▶ [WORK TASK]:
Each entry should be quoted word for word, including every mark of punctuation.

▶ [EXTRACTED ENTRIES]:
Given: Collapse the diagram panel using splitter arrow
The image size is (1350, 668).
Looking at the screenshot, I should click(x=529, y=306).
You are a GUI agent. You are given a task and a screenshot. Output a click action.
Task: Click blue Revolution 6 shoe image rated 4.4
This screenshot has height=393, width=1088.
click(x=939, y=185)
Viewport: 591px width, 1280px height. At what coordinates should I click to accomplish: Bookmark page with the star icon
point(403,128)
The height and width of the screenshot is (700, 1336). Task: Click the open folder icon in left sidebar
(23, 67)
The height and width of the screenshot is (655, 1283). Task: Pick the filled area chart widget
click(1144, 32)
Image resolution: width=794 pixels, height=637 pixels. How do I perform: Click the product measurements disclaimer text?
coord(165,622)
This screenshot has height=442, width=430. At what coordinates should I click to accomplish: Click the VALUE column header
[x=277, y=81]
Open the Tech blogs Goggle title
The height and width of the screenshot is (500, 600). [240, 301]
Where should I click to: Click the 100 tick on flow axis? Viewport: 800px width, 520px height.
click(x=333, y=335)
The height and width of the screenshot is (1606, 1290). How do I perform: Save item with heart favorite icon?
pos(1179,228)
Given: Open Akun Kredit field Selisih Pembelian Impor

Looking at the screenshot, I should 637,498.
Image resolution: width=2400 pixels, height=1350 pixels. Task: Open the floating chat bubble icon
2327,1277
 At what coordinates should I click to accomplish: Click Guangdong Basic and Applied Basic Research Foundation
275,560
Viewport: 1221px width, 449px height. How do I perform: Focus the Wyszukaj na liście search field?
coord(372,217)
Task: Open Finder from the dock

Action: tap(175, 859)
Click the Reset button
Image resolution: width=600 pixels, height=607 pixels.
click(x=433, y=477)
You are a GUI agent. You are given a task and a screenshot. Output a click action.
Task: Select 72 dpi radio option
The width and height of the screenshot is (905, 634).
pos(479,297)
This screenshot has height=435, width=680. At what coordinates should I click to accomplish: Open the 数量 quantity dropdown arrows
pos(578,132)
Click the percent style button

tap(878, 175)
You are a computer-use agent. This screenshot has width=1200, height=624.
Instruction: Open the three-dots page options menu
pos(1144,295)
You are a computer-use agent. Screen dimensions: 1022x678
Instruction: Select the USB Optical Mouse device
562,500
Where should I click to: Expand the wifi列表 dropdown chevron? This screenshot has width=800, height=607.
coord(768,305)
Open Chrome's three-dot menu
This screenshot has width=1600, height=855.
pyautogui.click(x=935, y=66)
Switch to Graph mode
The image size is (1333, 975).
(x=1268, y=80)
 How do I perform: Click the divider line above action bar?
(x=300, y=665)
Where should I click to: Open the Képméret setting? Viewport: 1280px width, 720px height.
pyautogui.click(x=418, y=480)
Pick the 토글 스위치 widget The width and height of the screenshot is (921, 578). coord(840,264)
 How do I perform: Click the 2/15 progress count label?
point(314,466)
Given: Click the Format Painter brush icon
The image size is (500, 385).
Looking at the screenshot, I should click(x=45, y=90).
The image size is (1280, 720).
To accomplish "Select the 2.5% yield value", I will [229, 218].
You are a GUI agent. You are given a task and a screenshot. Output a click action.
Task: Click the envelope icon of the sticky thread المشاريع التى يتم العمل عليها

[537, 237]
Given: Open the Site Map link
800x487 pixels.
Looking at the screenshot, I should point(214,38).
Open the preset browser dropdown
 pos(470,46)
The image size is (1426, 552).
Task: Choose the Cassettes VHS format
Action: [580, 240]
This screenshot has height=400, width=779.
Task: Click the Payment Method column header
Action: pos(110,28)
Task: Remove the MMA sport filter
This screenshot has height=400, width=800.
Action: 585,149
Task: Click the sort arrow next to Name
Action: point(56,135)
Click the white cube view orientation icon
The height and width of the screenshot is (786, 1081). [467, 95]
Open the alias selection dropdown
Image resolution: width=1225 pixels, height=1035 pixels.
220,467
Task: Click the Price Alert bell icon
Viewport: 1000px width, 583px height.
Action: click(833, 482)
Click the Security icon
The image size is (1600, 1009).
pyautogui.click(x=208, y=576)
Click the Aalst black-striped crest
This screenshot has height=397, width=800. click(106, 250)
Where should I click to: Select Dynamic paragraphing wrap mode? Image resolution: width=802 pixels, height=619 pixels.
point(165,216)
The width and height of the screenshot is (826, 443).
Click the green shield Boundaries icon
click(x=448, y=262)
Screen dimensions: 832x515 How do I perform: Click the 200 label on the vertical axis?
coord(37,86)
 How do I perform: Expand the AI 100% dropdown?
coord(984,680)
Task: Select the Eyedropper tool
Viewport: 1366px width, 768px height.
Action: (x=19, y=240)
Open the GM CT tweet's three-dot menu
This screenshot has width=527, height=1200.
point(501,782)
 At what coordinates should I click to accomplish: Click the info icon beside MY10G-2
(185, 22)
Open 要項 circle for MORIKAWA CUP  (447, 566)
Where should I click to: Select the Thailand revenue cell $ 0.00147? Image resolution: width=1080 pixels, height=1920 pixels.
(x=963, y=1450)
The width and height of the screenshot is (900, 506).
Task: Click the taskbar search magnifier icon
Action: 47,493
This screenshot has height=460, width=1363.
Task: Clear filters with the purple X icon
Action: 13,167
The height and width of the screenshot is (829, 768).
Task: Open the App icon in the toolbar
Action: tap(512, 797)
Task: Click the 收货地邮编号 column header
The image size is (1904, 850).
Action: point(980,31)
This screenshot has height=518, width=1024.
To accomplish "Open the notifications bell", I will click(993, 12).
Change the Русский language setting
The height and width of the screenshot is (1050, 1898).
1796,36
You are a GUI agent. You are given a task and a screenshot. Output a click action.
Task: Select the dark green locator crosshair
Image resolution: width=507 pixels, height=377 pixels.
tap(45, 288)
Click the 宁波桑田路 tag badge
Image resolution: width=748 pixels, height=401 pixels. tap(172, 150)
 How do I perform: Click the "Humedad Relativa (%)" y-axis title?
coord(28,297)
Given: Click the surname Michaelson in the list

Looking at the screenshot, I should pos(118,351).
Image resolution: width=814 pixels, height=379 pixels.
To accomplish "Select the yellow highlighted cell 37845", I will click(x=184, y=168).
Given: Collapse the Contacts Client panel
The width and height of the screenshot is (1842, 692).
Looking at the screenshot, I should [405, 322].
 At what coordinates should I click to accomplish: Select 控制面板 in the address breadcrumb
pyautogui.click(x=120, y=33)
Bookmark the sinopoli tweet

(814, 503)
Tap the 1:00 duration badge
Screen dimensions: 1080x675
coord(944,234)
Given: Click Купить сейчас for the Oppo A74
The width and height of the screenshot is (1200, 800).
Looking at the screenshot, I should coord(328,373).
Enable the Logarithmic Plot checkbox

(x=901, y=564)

▶ [THE COMPLETED TASK]:
Given: Collapse the diagram panel using splitter arrow
The image size is (1350, 668).
Looking at the screenshot, I should click(x=529, y=306).
You are a GUI agent. You are given a task and a screenshot. Output a click action.
Task: Click blue Revolution 6 shoe image rated 4.4
This screenshot has height=393, width=1088.
click(x=939, y=185)
Viewport: 591px width, 1280px height. At what coordinates should I click to accomplish: Bookmark page with the star icon
point(403,128)
The height and width of the screenshot is (700, 1336). Task: Click the open folder icon in left sidebar
(23, 67)
The height and width of the screenshot is (655, 1283). Task: Pick the filled area chart widget
click(1144, 32)
Image resolution: width=794 pixels, height=637 pixels. How do I perform: Click the product measurements disclaimer text?
coord(165,622)
This screenshot has height=442, width=430. At what coordinates should I click to accomplish: Click the VALUE column header
[x=277, y=81]
Open the Tech blogs Goggle title
The height and width of the screenshot is (500, 600). [240, 301]
Where should I click to: Click the 100 tick on flow axis? Viewport: 800px width, 520px height.
click(x=333, y=335)
The height and width of the screenshot is (1606, 1290). How do I perform: Save item with heart favorite icon?
pos(1179,228)
Given: Open Akun Kredit field Selisih Pembelian Impor

Looking at the screenshot, I should 637,498.
Image resolution: width=2400 pixels, height=1350 pixels. Task: Open the floating chat bubble icon
2327,1277
 At what coordinates should I click to accomplish: Click Guangdong Basic and Applied Basic Research Foundation
275,560
Viewport: 1221px width, 449px height. How do I perform: Focus the Wyszukaj na liście search field?
coord(372,217)
Task: Open Finder from the dock

Action: tap(175, 859)
Click the Reset button
Image resolution: width=600 pixels, height=607 pixels.
click(x=433, y=477)
You are a GUI agent. You are given a task and a screenshot. Output a click action.
Task: Select 72 dpi radio option
The width and height of the screenshot is (905, 634).
pos(479,297)
This screenshot has height=435, width=680. At what coordinates should I click to accomplish: Open the 数量 quantity dropdown arrows
pos(578,132)
Click the percent style button

tap(878, 175)
You are a computer-use agent. This screenshot has width=1200, height=624.
Instruction: Open the three-dots page options menu
pos(1144,295)
You are a computer-use agent. Screen dimensions: 1022x678
Instruction: Select the USB Optical Mouse device
562,500
Where should I click to: Expand the wifi列表 dropdown chevron? This screenshot has width=800, height=607.
coord(768,305)
Open Chrome's three-dot menu
This screenshot has width=1600, height=855.
pyautogui.click(x=935, y=66)
Switch to Graph mode
The image size is (1333, 975).
(x=1268, y=80)
 How do I perform: Click the divider line above action bar?
(x=300, y=665)
Where should I click to: Open the Képméret setting? Viewport: 1280px width, 720px height.
pyautogui.click(x=418, y=480)
Pick the 토글 스위치 widget The width and height of the screenshot is (921, 578). coord(840,264)
 How do I perform: Click the 2/15 progress count label?
point(314,466)
Given: Click the Format Painter brush icon
The image size is (500, 385).
Looking at the screenshot, I should click(x=45, y=90).
The image size is (1280, 720).
To accomplish "Select the 2.5% yield value", I will [229, 218].
You are a GUI agent. You are given a task and a screenshot. Output a click action.
Task: Click the envelope icon of the sticky thread المشاريع التى يتم العمل عليها

[537, 237]
Given: Open the Site Map link
800x487 pixels.
Looking at the screenshot, I should point(214,38).
Open the preset browser dropdown
 pos(470,46)
The image size is (1426, 552).
Task: Choose the Cassettes VHS format
Action: [580, 240]
This screenshot has height=400, width=779.
Task: Click the Payment Method column header
Action: pos(110,28)
Task: Remove the MMA sport filter
This screenshot has height=400, width=800.
Action: 585,149
Task: Click the sort arrow next to Name
Action: point(56,135)
Click the white cube view orientation icon
The height and width of the screenshot is (786, 1081). [467, 95]
Open the alias selection dropdown
Image resolution: width=1225 pixels, height=1035 pixels.
220,467
Task: Click the Price Alert bell icon
Viewport: 1000px width, 583px height.
Action: click(833, 482)
Click the Security icon
The image size is (1600, 1009).
pyautogui.click(x=208, y=576)
Click the Aalst black-striped crest
This screenshot has height=397, width=800. click(106, 250)
Where should I click to: Select Dynamic paragraphing wrap mode? Image resolution: width=802 pixels, height=619 pixels.
point(165,216)
The width and height of the screenshot is (826, 443).
Click the green shield Boundaries icon
click(x=448, y=262)
Screen dimensions: 832x515 How do I perform: Click the 200 label on the vertical axis?
coord(37,86)
 How do I perform: Expand the AI 100% dropdown?
coord(984,680)
Task: Select the Eyedropper tool
Viewport: 1366px width, 768px height.
Action: (x=19, y=240)
Open the GM CT tweet's three-dot menu
This screenshot has width=527, height=1200.
point(501,782)
 At what coordinates should I click to accomplish: Click the info icon beside MY10G-2
(185, 22)
Open 要項 circle for MORIKAWA CUP  (447, 566)
Where should I click to: Select the Thailand revenue cell $ 0.00147? Image resolution: width=1080 pixels, height=1920 pixels.
(x=963, y=1450)
The width and height of the screenshot is (900, 506).
Task: Click the taskbar search magnifier icon
Action: 47,493
This screenshot has height=460, width=1363.
Task: Clear filters with the purple X icon
Action: 13,167
The height and width of the screenshot is (829, 768).
Task: Open the App icon in the toolbar
Action: tap(512, 797)
Task: Click the 收货地邮编号 column header
The image size is (1904, 850).
Action: point(980,31)
This screenshot has height=518, width=1024.
To accomplish "Open the notifications bell", I will click(993, 12).
Change the Русский language setting
The height and width of the screenshot is (1050, 1898).
1796,36
You are a GUI agent. You are given a task and a screenshot. Output a click action.
Task: Select the dark green locator crosshair
Image resolution: width=507 pixels, height=377 pixels.
tap(45, 288)
Click the 宁波桑田路 tag badge
Image resolution: width=748 pixels, height=401 pixels. tap(172, 150)
 How do I perform: Click the "Humedad Relativa (%)" y-axis title?
coord(28,297)
Given: Click the surname Michaelson in the list

Looking at the screenshot, I should pos(118,351).
Image resolution: width=814 pixels, height=379 pixels.
To accomplish "Select the yellow highlighted cell 37845", I will click(x=184, y=168).
Given: Collapse the Contacts Client panel
The width and height of the screenshot is (1842, 692).
Looking at the screenshot, I should [405, 322].
 At what coordinates should I click to accomplish: Select 控制面板 in the address breadcrumb
pyautogui.click(x=120, y=33)
Bookmark the sinopoli tweet

(814, 503)
Tap the 1:00 duration badge
Screen dimensions: 1080x675
coord(944,234)
Given: Click Купить сейчас for the Oppo A74
The width and height of the screenshot is (1200, 800).
Looking at the screenshot, I should coord(328,373).
Enable the Logarithmic Plot checkbox

(x=901, y=564)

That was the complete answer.